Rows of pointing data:
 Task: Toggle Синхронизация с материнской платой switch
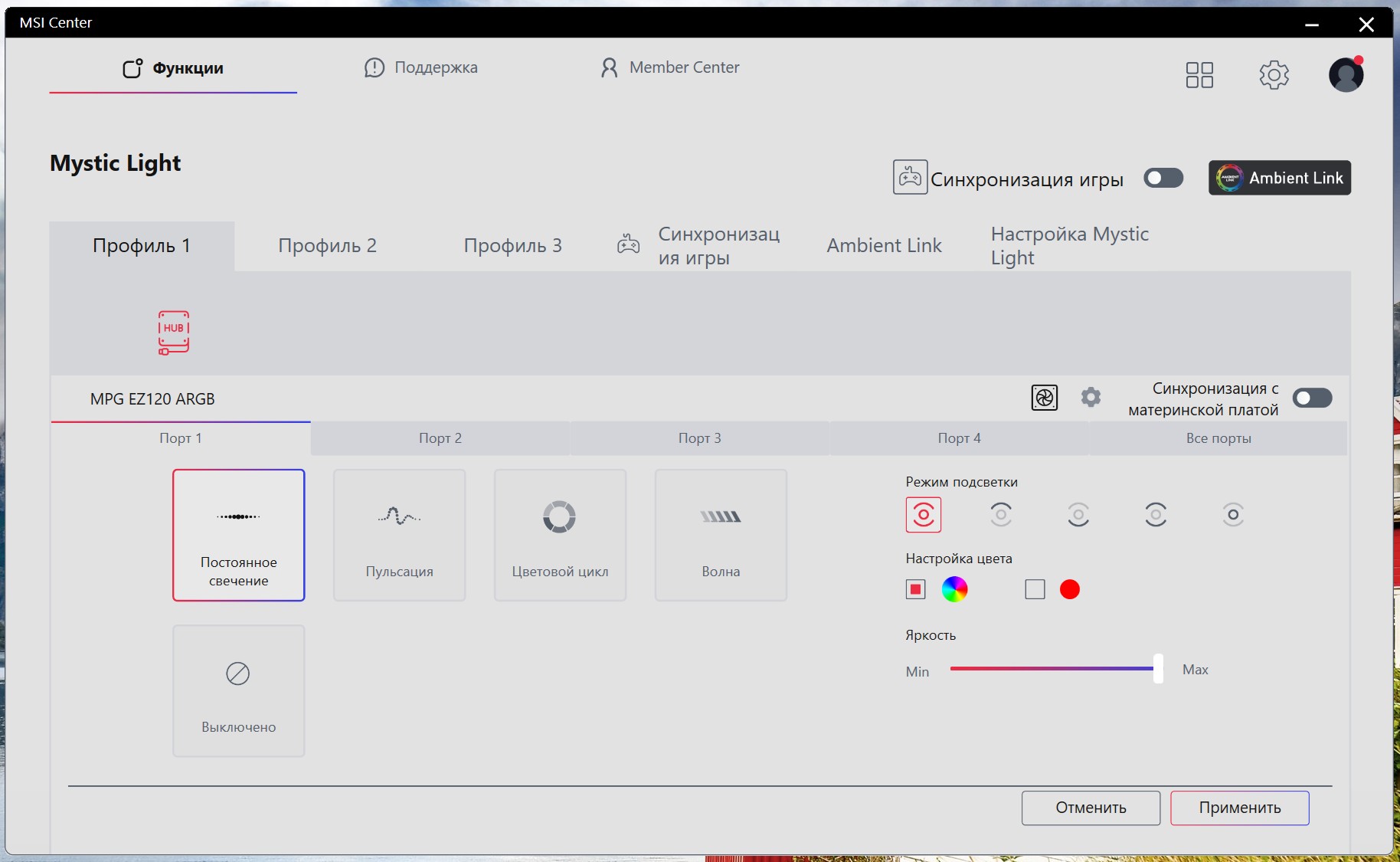pyautogui.click(x=1312, y=398)
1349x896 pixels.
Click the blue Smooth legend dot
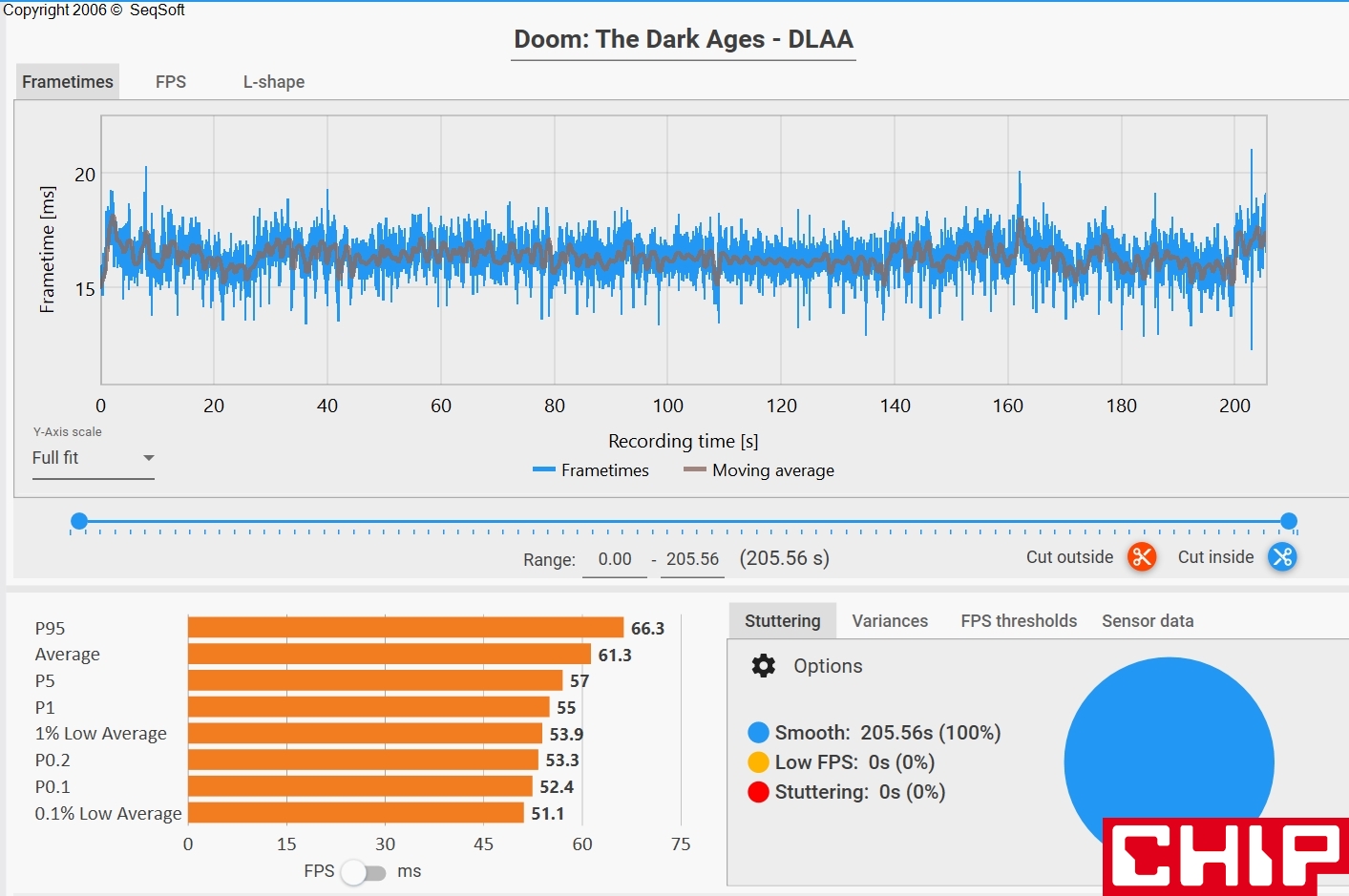click(758, 733)
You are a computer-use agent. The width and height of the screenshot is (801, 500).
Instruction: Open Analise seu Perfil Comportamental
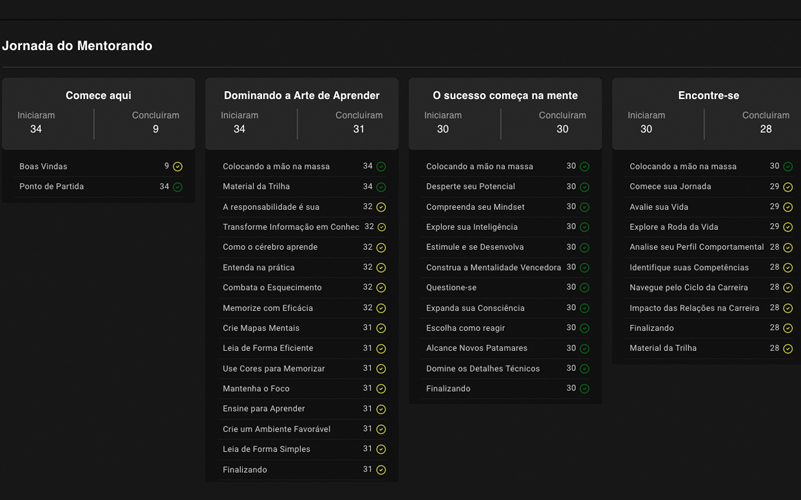696,247
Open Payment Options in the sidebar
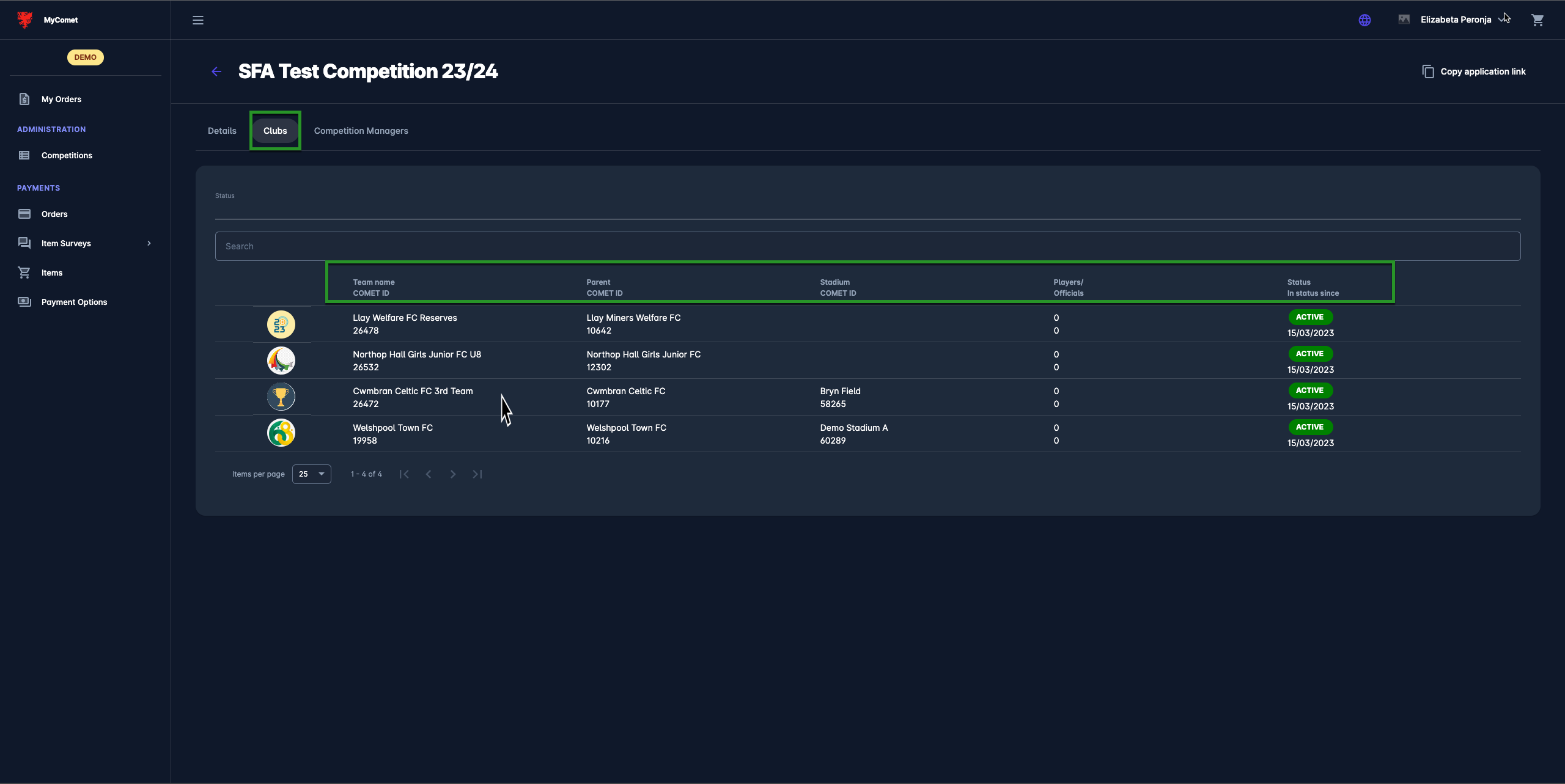Viewport: 1565px width, 784px height. [74, 302]
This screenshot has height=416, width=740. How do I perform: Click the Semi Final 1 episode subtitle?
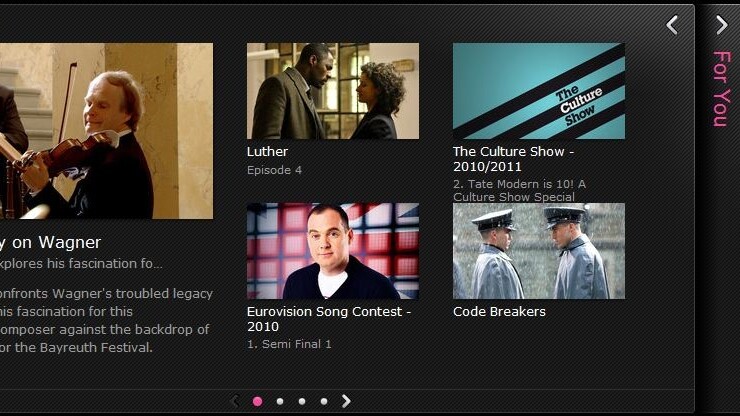pyautogui.click(x=289, y=344)
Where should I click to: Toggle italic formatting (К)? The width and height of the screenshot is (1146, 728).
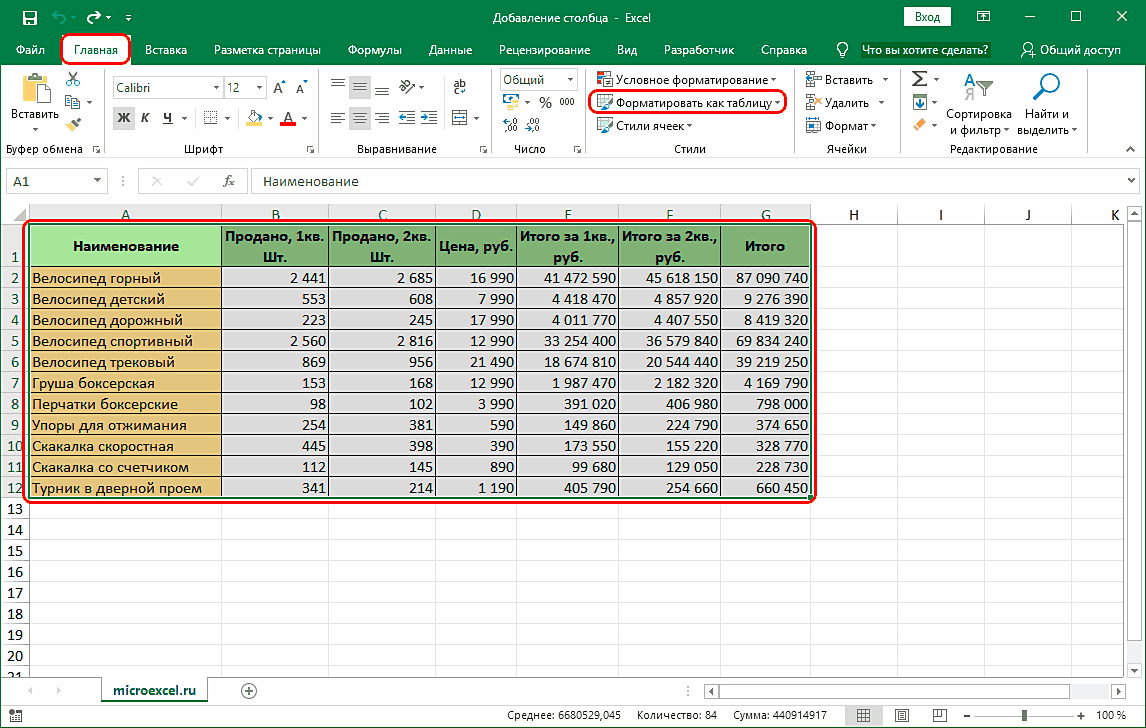[x=146, y=118]
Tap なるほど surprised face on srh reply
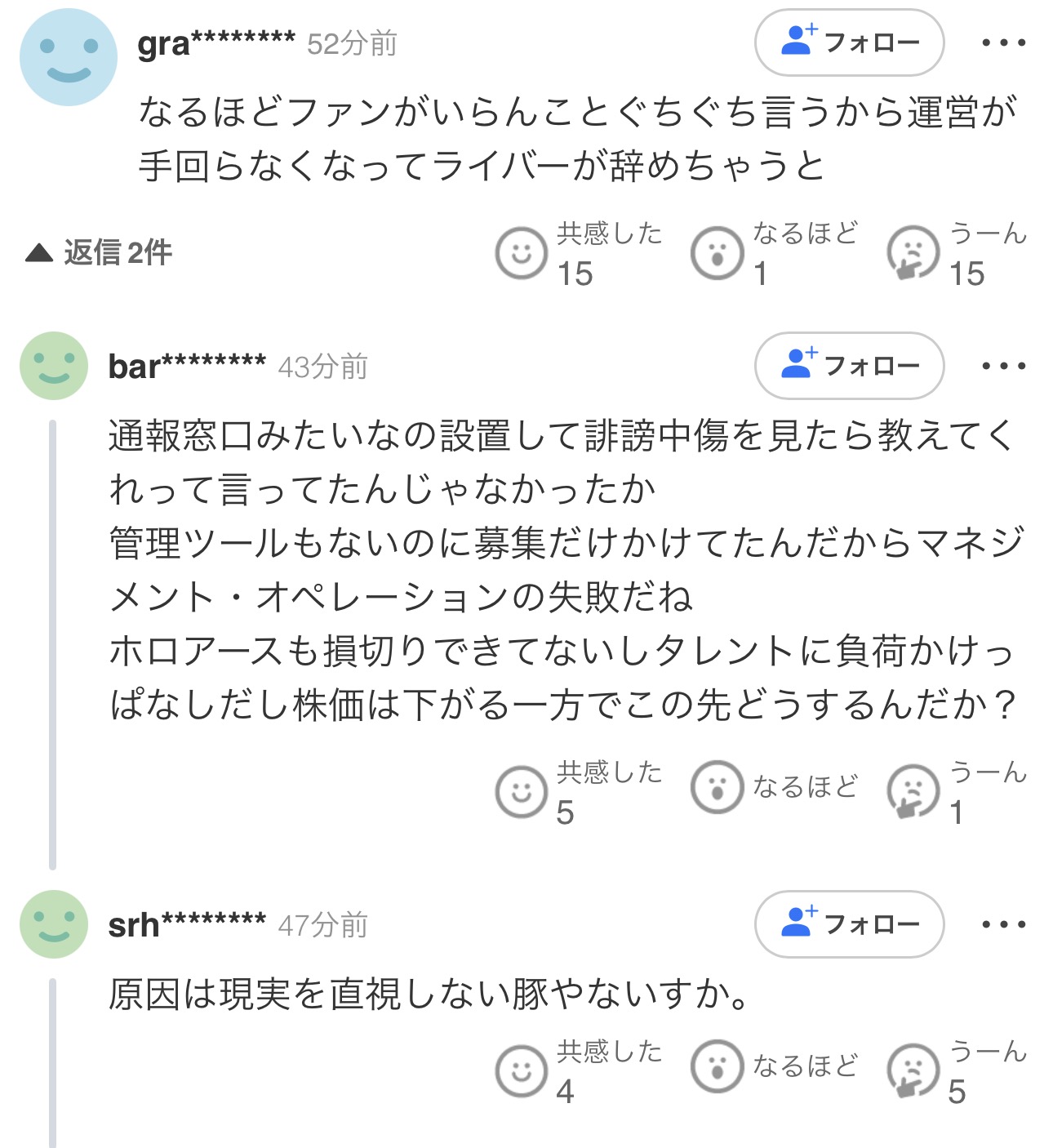 [x=717, y=1066]
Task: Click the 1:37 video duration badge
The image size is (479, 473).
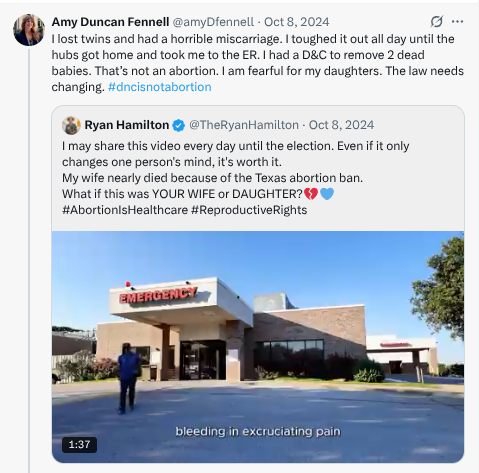Action: [79, 445]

Task details
Reproduce the lines above word for word, leaving out the pictures.

Exercise output
 Task: Toggle Синхронизация с материнской платой switch
pyautogui.click(x=1312, y=398)
1349x896 pixels.
Click the blue Smooth legend dot
click(758, 733)
You are a computer-use agent. The width and height of the screenshot is (801, 500).
Instruction: Open Analise seu Perfil Comportamental
696,247
Open Payment Options in the sidebar
Viewport: 1565px width, 784px height. [74, 302]
This screenshot has height=416, width=740. How do I perform: Click the Semi Final 1 episode subtitle?
pyautogui.click(x=289, y=344)
Where should I click to: Toggle italic formatting (К)? The width and height of the screenshot is (1146, 728).
[x=146, y=118]
Tap なるほど surprised face on srh reply
 [x=717, y=1066]
Task: Click the 1:37 video duration badge
The image size is (479, 473).
Action: [79, 445]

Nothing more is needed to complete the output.